Problem to work on: Pick every line out of the entries below that holds the string "Given", and report them.

• • •

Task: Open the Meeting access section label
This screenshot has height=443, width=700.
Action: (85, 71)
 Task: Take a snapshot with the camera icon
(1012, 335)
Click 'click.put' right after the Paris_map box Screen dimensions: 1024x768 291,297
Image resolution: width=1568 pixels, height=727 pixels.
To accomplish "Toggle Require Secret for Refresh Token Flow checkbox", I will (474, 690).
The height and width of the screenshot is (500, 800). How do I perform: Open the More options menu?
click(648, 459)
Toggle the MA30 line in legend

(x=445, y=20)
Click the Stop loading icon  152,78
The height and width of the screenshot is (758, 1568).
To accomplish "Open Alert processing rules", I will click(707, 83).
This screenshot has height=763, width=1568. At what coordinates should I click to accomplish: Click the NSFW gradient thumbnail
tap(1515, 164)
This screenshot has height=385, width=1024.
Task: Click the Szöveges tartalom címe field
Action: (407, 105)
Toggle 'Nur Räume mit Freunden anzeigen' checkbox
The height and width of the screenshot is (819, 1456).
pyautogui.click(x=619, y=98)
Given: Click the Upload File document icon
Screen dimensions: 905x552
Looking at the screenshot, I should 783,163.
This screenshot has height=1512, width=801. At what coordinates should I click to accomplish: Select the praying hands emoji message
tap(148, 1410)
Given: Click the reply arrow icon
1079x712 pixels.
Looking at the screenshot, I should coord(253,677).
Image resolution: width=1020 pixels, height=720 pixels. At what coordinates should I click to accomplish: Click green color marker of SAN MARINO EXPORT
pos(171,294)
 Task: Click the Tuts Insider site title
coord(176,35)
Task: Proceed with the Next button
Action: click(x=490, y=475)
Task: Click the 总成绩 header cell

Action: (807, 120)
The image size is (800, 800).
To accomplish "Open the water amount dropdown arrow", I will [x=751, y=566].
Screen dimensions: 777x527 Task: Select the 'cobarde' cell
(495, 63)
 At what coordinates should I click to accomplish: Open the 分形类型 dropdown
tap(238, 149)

• • •

Answer space:
Given: Click the Upload File document icon
Given: Click the reply arrow icon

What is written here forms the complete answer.